Rasul Paulus dalam 1 Tesalonika 2:7-12 menyatakan perilaku-perilaku penting dalam pemberitaan Injil, Tetapi kami berlaku ramah di antara kamu, sama seperti seorang ibu mengasuh dan merawati anaknya. Demikianlah kami, dalam kasih sayang yang besar akan kamu, bukan saja rela membagi Injil Allah dengan kamu, tetapi juga hidup kami sendiri dengan kamu, karena kamu telah kami kasihi. Sebab kamu masih ingat, saudara-saudara, akan usaha dan jerih lelah kami.
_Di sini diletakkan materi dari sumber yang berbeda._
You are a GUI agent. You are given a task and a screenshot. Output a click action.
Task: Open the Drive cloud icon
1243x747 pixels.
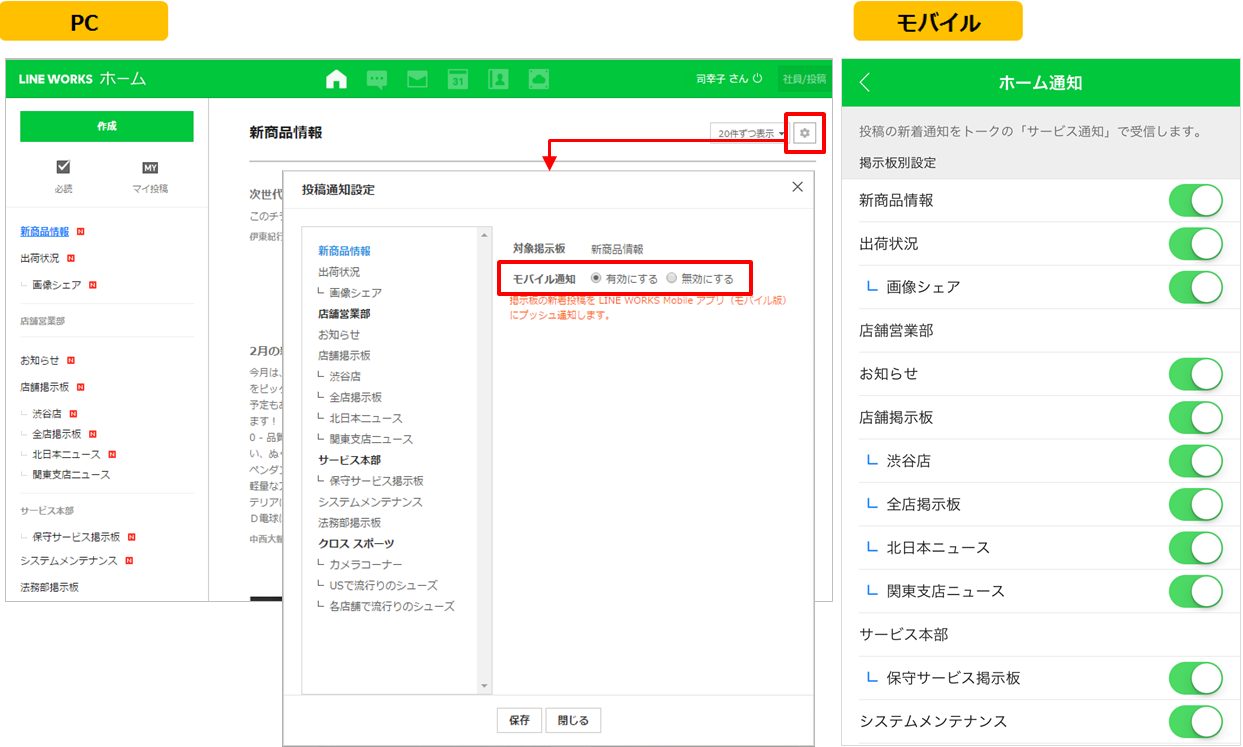tap(538, 80)
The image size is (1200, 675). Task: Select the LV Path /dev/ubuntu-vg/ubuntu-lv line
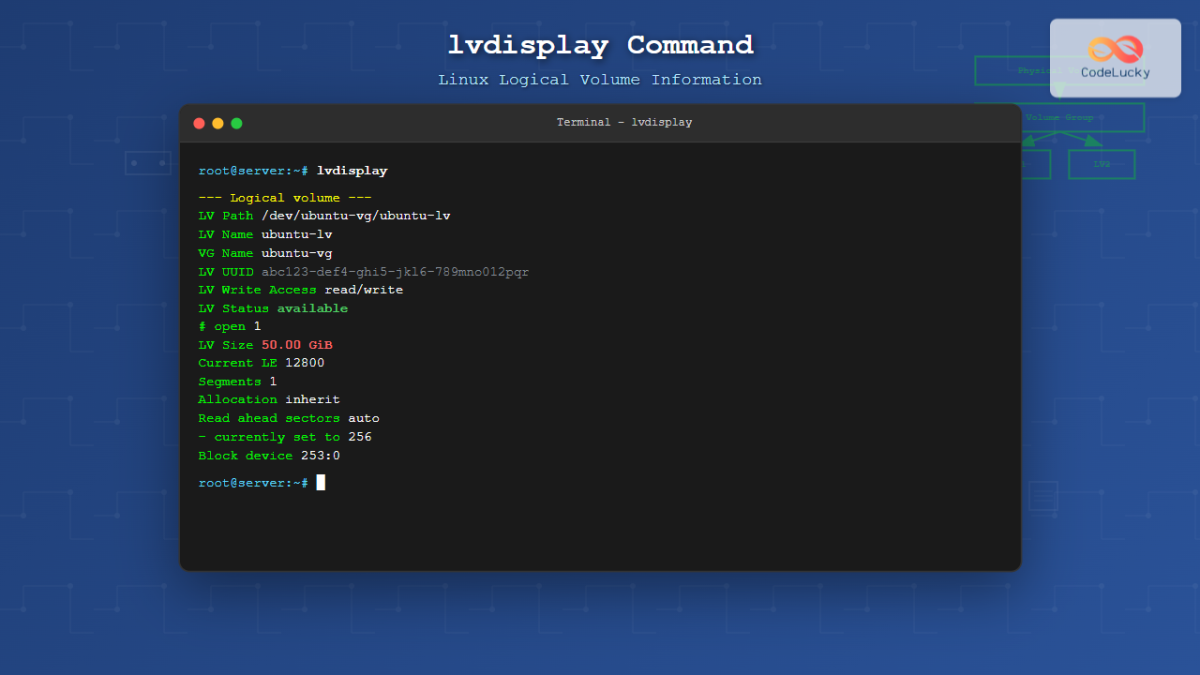324,215
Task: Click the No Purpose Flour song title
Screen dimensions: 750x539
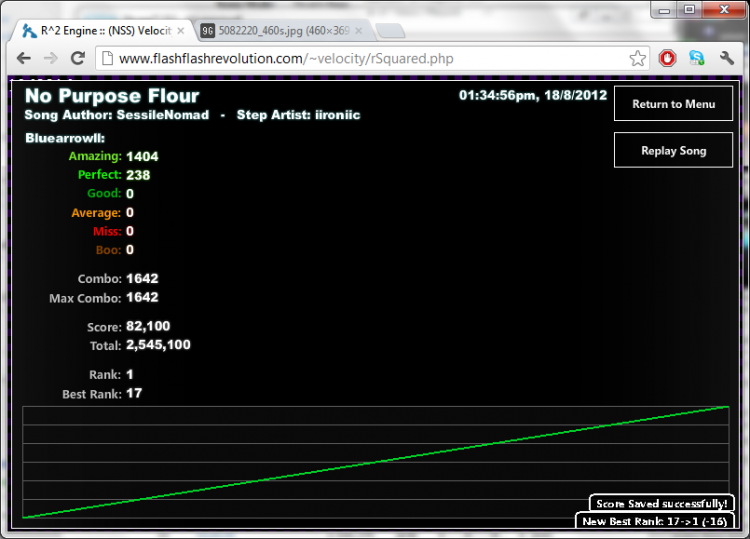Action: click(x=112, y=96)
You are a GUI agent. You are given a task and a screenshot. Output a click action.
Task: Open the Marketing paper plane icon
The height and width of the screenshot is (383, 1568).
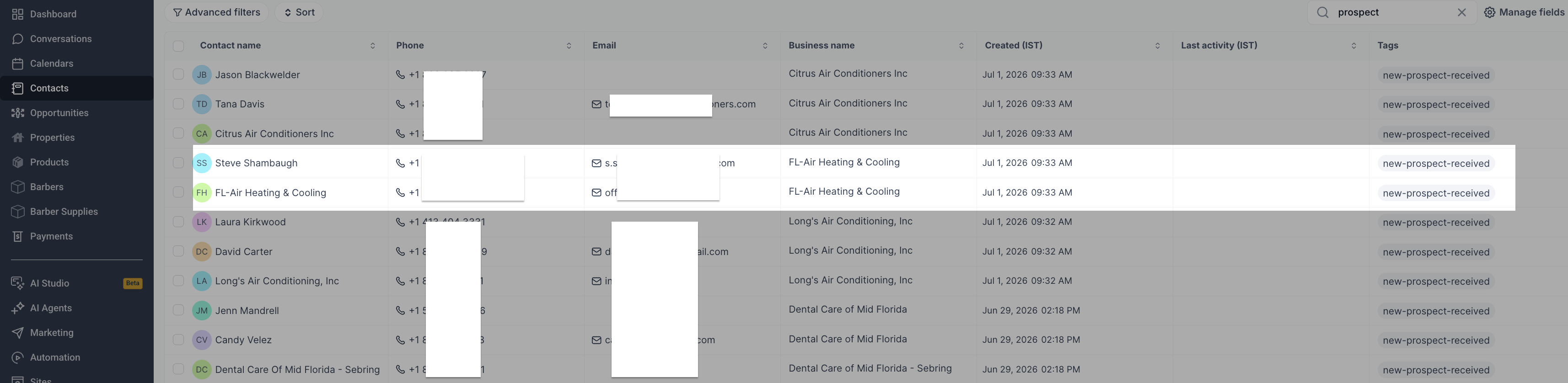[18, 333]
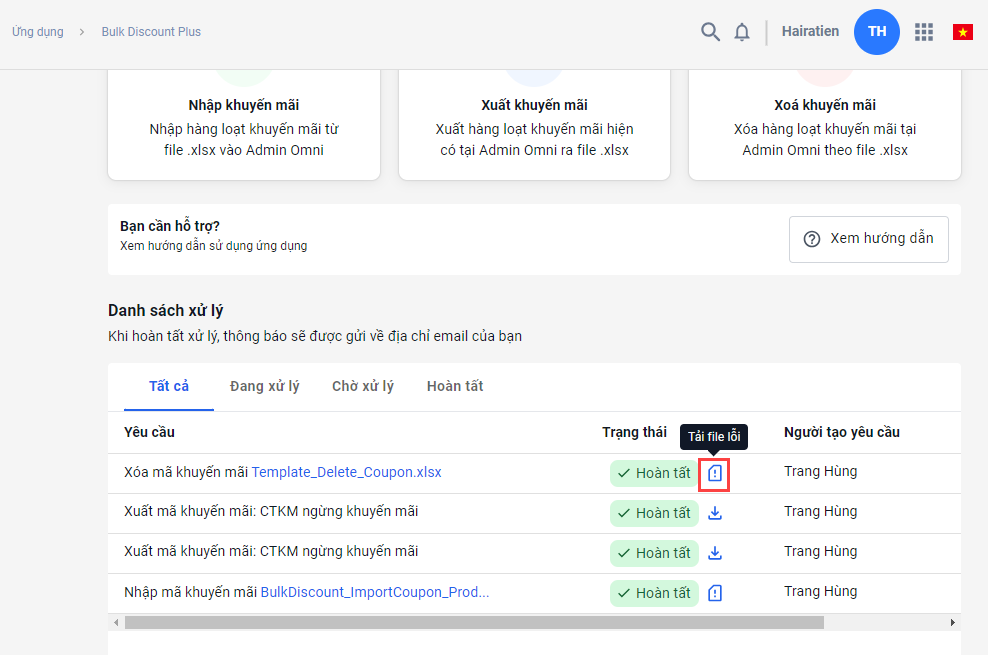Download error file for Template_Delete_Coupon row
The image size is (988, 655).
715,473
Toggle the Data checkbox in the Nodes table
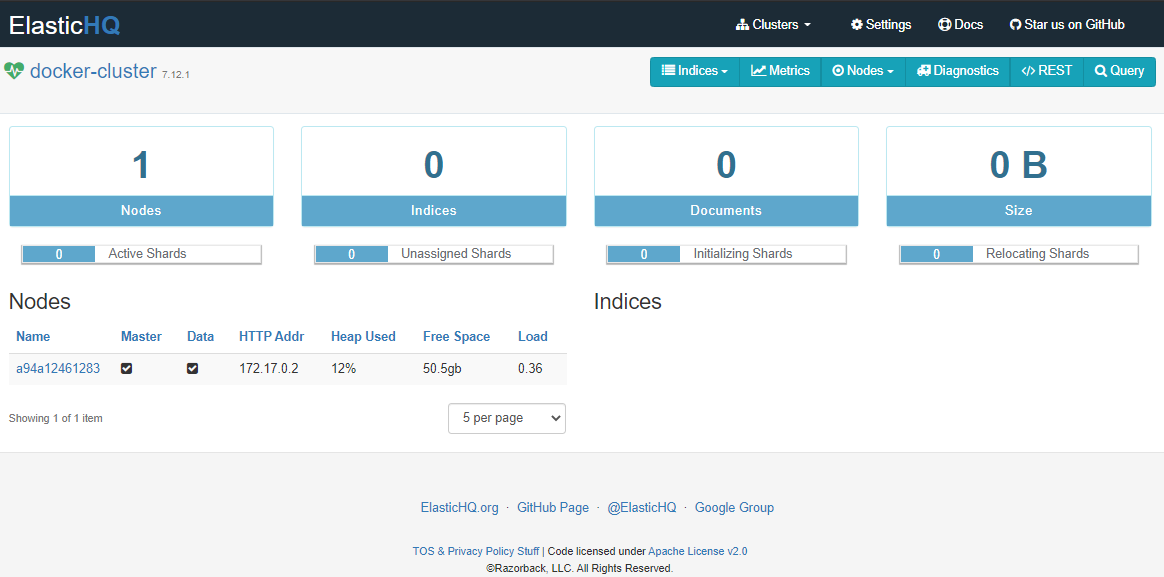This screenshot has height=577, width=1164. click(193, 368)
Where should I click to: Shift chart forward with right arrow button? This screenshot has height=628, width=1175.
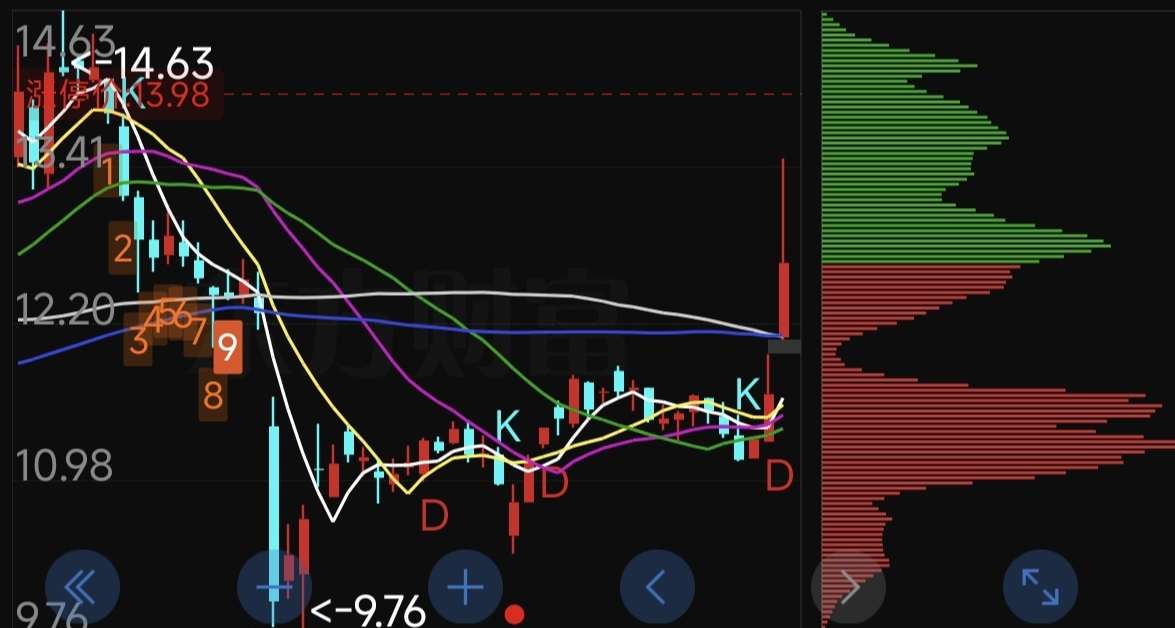pyautogui.click(x=849, y=587)
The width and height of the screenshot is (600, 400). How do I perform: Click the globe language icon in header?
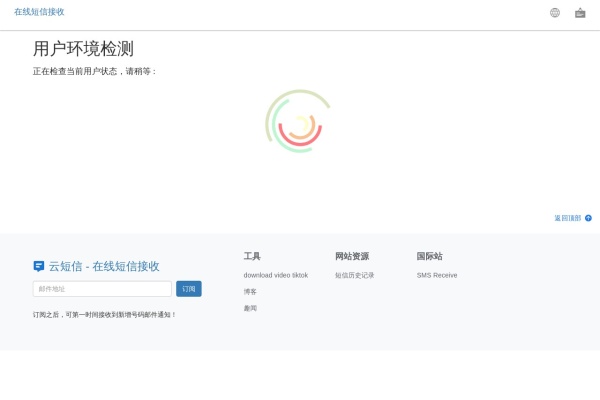click(x=555, y=13)
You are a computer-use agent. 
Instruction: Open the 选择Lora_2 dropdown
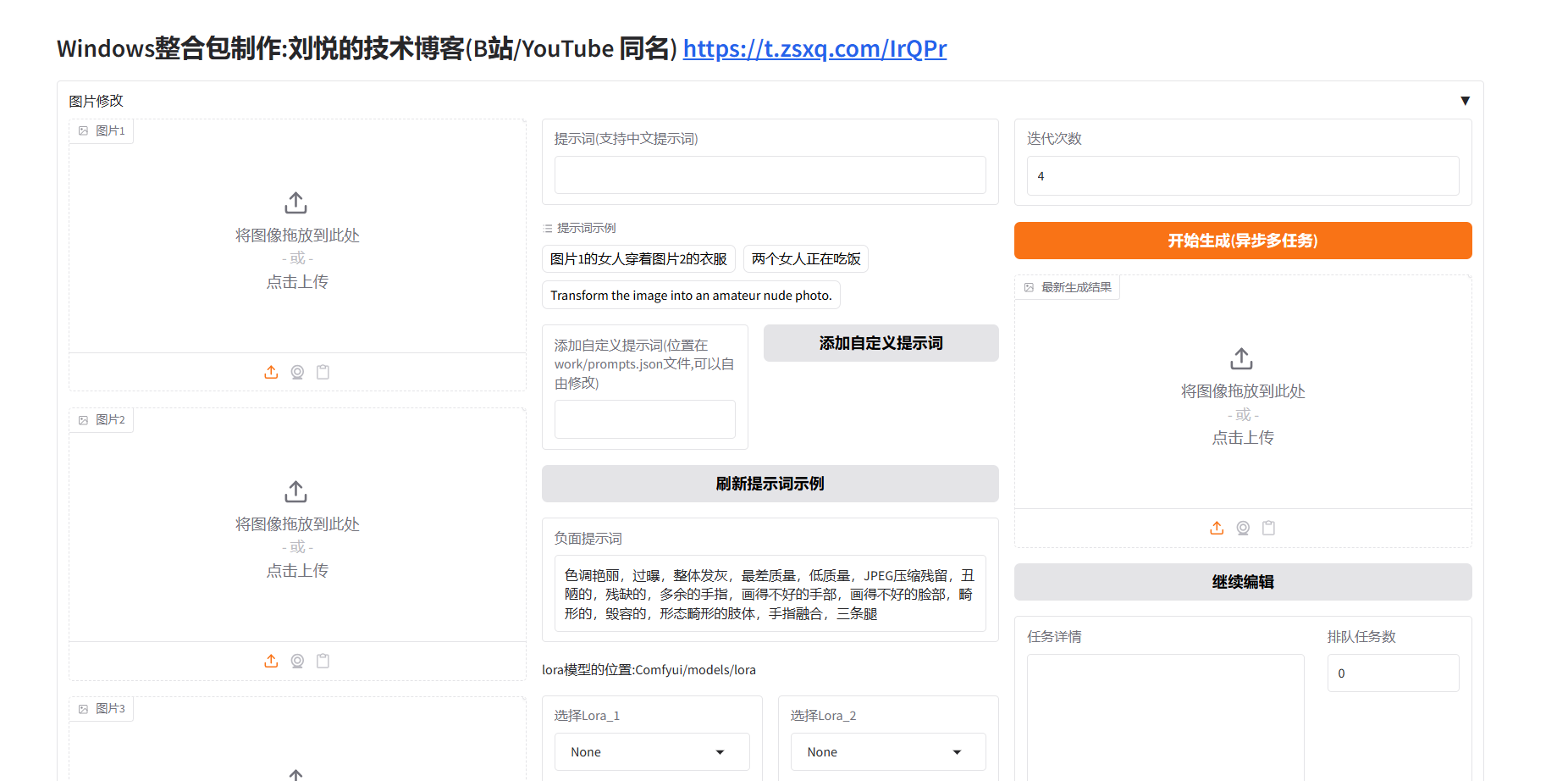(888, 752)
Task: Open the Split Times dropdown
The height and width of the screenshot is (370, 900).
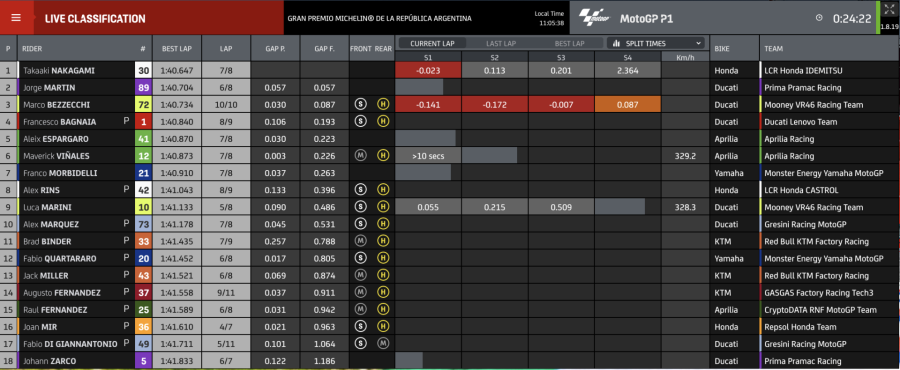Action: [655, 43]
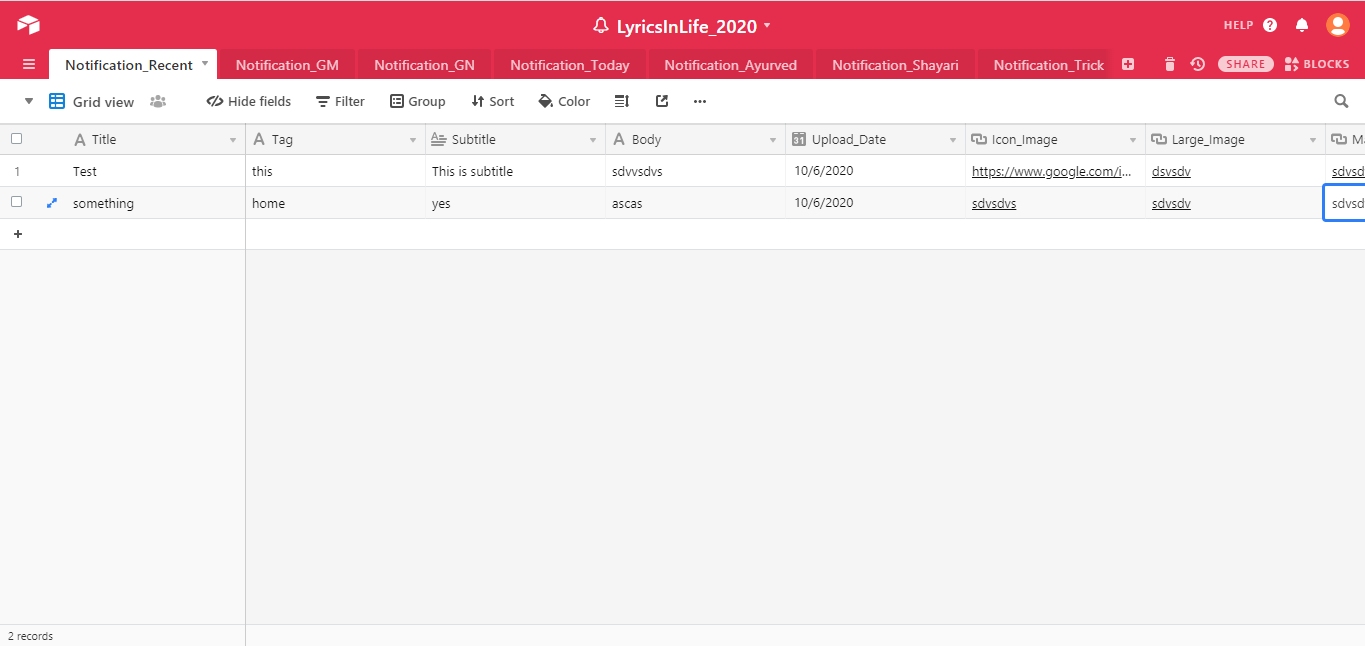Viewport: 1365px width, 646px height.
Task: Open the Upload_Date column dropdown arrow
Action: click(x=953, y=140)
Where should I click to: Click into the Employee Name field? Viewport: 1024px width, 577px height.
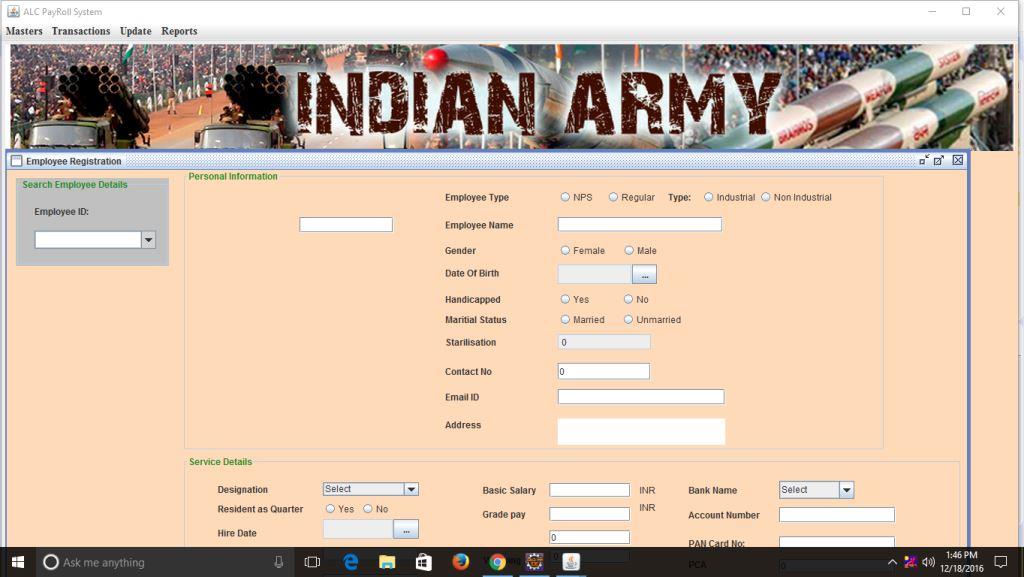[x=639, y=225]
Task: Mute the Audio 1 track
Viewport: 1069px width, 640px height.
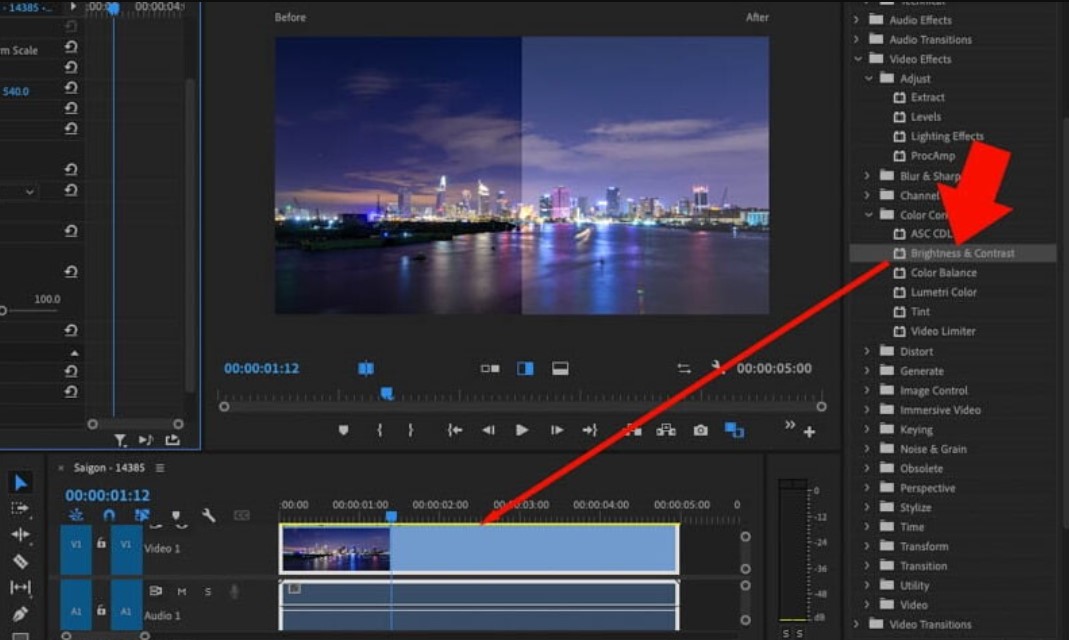Action: click(x=181, y=591)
Sementara kami bekerja siang malam, supaya jangan menjadi beban bagi siapapun juga di antara kamu, kami memberitakan Injil Allah kepada kamu. Kamu adalah saksi, demikian juga Allah, betapa saleh, adil dan tak bercacatnya kami berlaku di antara kamu, yang percaya. Kamu tahu, betapa kami, seperti bapa terhadap anak-anaknya, telah menasihati kamu dan menguatkan hatimu seorang demi seorang, dan meminta dengan sangat, supaya kamu hidup sesuai dengan kehendak Allah, yang memanggil kamu ke dalam Kerajaan dan kemuliaan-Nya.”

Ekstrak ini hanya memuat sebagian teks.